** Opening Data for this exercise block **

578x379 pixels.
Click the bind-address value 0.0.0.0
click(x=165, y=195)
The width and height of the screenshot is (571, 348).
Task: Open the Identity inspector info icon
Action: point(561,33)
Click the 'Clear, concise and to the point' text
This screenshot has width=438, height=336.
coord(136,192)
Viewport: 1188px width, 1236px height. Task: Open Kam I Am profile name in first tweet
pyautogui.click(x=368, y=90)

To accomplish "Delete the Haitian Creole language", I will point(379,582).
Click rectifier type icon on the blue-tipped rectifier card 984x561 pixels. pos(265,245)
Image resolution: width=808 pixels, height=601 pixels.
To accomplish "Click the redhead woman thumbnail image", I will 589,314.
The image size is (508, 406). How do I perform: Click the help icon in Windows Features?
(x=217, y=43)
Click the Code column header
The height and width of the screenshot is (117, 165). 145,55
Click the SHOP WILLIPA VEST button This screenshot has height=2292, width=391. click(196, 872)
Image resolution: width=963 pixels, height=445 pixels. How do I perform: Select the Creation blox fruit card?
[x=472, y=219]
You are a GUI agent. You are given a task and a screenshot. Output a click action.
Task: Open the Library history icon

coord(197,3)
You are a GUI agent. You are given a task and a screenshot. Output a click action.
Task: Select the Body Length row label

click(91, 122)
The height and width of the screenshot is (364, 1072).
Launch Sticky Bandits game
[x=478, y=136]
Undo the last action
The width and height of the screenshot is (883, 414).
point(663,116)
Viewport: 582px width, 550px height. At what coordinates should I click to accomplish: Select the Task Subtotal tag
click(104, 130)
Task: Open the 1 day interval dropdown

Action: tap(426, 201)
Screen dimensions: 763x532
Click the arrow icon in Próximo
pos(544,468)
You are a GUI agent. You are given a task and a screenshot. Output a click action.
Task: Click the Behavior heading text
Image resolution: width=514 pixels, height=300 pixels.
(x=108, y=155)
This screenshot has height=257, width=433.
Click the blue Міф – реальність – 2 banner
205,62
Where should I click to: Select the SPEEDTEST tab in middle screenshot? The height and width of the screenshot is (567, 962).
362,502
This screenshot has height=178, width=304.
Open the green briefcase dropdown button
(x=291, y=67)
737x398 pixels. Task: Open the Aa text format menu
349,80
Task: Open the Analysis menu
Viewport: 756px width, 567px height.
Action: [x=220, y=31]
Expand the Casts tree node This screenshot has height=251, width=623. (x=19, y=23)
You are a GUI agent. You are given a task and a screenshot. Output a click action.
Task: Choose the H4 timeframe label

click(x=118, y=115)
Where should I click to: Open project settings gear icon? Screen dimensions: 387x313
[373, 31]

** Closing Data for this exercise block **

Problem to work on:
Each line from the first line of the listing through the line with "The height and width of the screenshot is (364, 1072)." must be output exactly, both ends included, and no other line may appear.

Written solution:
578x379 pixels.
Click the bind-address value 0.0.0.0
click(x=165, y=195)
The width and height of the screenshot is (571, 348).
Task: Open the Identity inspector info icon
Action: point(561,33)
Click the 'Clear, concise and to the point' text
This screenshot has width=438, height=336.
coord(136,192)
Viewport: 1188px width, 1236px height. Task: Open Kam I Am profile name in first tweet
pyautogui.click(x=368, y=90)

To accomplish "Delete the Haitian Creole language", I will point(379,582).
Click rectifier type icon on the blue-tipped rectifier card 984x561 pixels. pos(265,245)
Image resolution: width=808 pixels, height=601 pixels.
To accomplish "Click the redhead woman thumbnail image", I will 589,314.
The image size is (508, 406). How do I perform: Click the help icon in Windows Features?
(x=217, y=43)
Click the Code column header
The height and width of the screenshot is (117, 165). 145,55
Click the SHOP WILLIPA VEST button This screenshot has height=2292, width=391. click(196, 872)
Image resolution: width=963 pixels, height=445 pixels. How do I perform: Select the Creation blox fruit card?
[x=472, y=219]
You are a GUI agent. You are given a task and a screenshot. Output a click action.
Task: Open the Library history icon

coord(197,3)
You are a GUI agent. You are given a task and a screenshot. Output a click action.
Task: Select the Body Length row label

click(91, 122)
The height and width of the screenshot is (364, 1072).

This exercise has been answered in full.